* **Selected excerpt**
------------------------------------------------------------
Cartoon by Tjeerd Royaards
Today marks the 10th anniversary of the Cartoon Movement platform. At the beginning of this year, we were planning something special to mark this occasion: a (retrospective) exhibition, perhaps a festival where we would invite a number of our cartoonists. But, unfortunately, the pandemic got in the way.
So, as we enter another lockdown here in the Netherlands, we'll have to settle for presenting this modest retrospective on our blog, highlighting one cartoon each year that was special to us in the last decade.
Although Cartoon Movement launched on December 15, 2010, the cartoonist community has been around since 2008. Some of you might remember our old website vjmovement.com, which we shared with video journalists.
The very first cartoon we published back in 2008 was this one by Marcin Bondarowicz from Poland, titled The cold wind of crisis (remember the financial crisis?):
(The first one ever published on Cartoon Movement is this one by Ukrainian cartoonist Vladimir Kazanevsky.)
These two cartoons illustrate the type of work we tend to publish. Social commentary that is purely visual and doesn't require words to communicate a powerful message.
In early 2011, the Arab Spring entered our website, with hundreds a cartoons about the revolutions that swept the Arab nations, many from cartoonists living in these countries themselves. One of the most special cartoons to us is the one below by Sherif Arafa. It is the first time in his career he could draw Egypt's leader Mubarak, forced to step down the day before, without fear of being arrested:
In 2012, most of the cartoons we published had to do with the ongoing financial and economic crisis. People were hit hard, and unemployment rose sharply, as illustrated in this cartoon by Joseba Morales:
Over the years, we have done many projects on more timeless themes, such as justice, peace and the consequences of war. These are universal themes that define the human condition, and cartoonists have developed a universal visual language to deal with them. One image that we remember from 2013 is this harrowing image by Sunnerberg Constantin:
This cartoon by Rodrigo De Matos is special, because gender equality is a topic that is often drawn about, but rarely in quite such an elegant and simple way as in this cartoon. In fact, this cartoon is almost always included when we give trainings and workshops, to explain what cartoonists do (comment on injustices in society), how they do it (using visual language), and why it has such an impact (it can be understood in 3 seconds or less):
2015 was marked by what happened on January 15 of that year. The attack on Charlie Hebdo has become a grim milestone in the profession, reminding all cartoonists what the cost of making satire can be. This cartoon by Gatis Sluka conveys a sentiment that many cartoonist felt in the aftermath of the attack, a feeling we hope persists until this day. You might cut us down, but we will come back in force:
Two subjects come to mind when we think about 2016: Brexit and the election of Donald Trump. Our favorite cartoon from this year is about Brexit, and was made by Ukrainian artist Aexander Dubovsky. It's a deceptively simple image that works on a number of levels, and it's a perfect summary of the feeling in Europe after the Brexit vote and part of a BBC slideshow with a number of our Brexit cartoons, made shortly after the referendum.
------------------------------------------------------------
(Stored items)
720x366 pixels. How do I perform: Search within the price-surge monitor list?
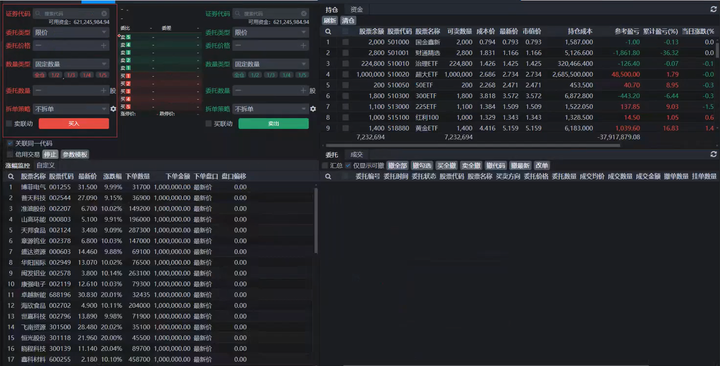(x=11, y=176)
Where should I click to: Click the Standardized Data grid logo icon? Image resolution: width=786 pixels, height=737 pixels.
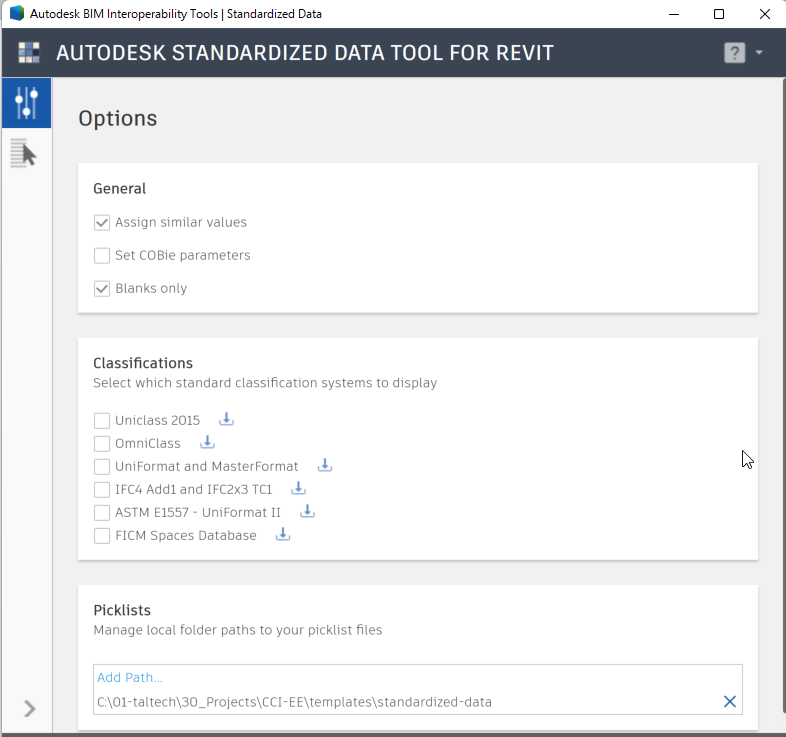pyautogui.click(x=29, y=53)
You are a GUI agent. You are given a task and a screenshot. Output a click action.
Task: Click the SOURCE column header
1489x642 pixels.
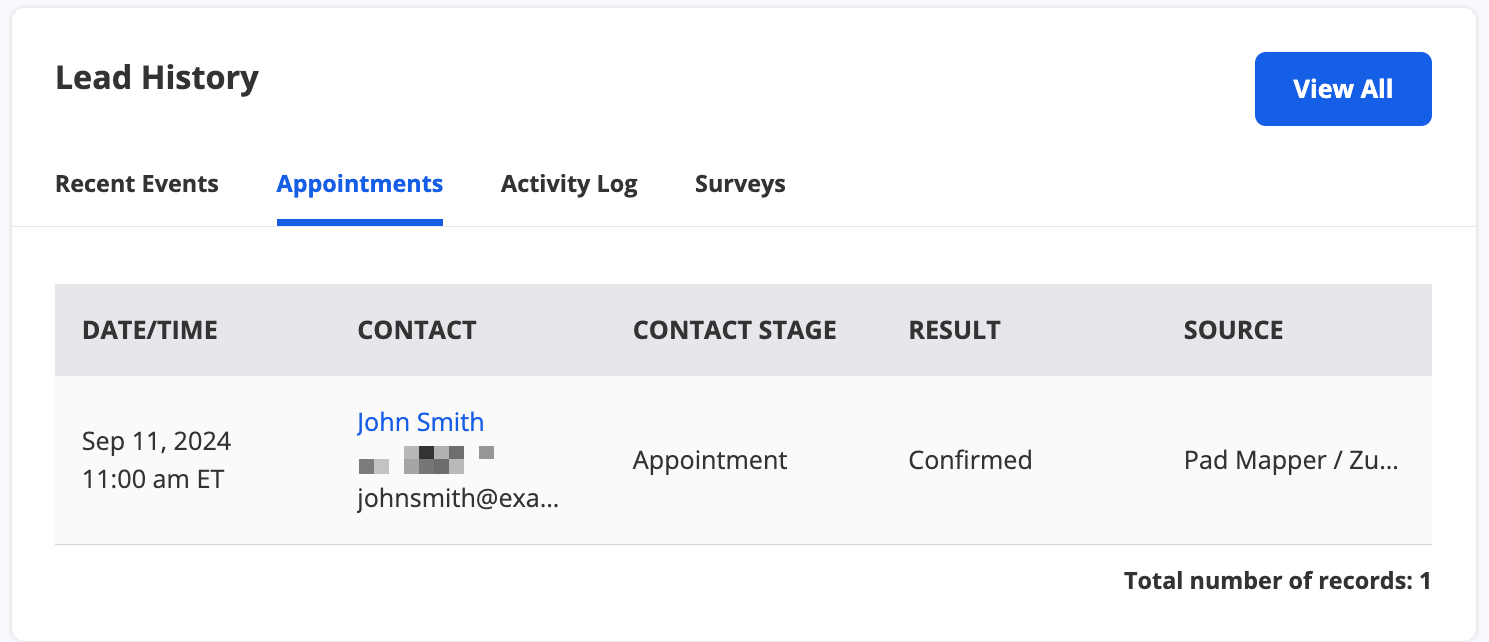click(1233, 330)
------------------------------------------------------------
* **Problem 1**
Answer these questions from the Cartoon Movement retrospective:
(a) On what date did Cartoon Movement launch?
(b) Which old website did the cartoonist community share with video journalists?
(c) What subject did most of the cartoons published in 2012 deal with?
* **Problem 2**
According to the Cartoon Movement retrospective, why is the cartoon by Sherif Arafa especially meaningful?
* **Problem 3**
From the Cartoon Movement retrospective, reproduce the part that opens with "Cartoon by Tjeerd" and closes with "the last decade.", substituting "COVID-19 outbreak" for "pandemic".

* **Answer area 1**
(a) December 15, 2010
(b) vjmovement.com
(c) The ongoing financial and economic crisis

* **Answer area 2**
It was the first time in his career that Sherif Arafa could draw Egypt's leader Mubarak without fear of being arrested. Mubarak had been forced to step down the day before.

* **Answer area 3**
Cartoon by Tjeerd Royaards
Today marks the 10th anniversary of the Cartoon Movement platform. At the beginning of this year, we were planning something special to mark this occasion: a (retrospective) exhibition, perhaps a festival where we would invite a number of our cartoonists. But, unfortunately, the COVID-19 outbreak got in the way.
So, as we enter another lockdown here in the Netherlands, we'll have to settle for presenting this modest retrospective on our blog, highlighting one cartoon each year that was special to us in the last decade.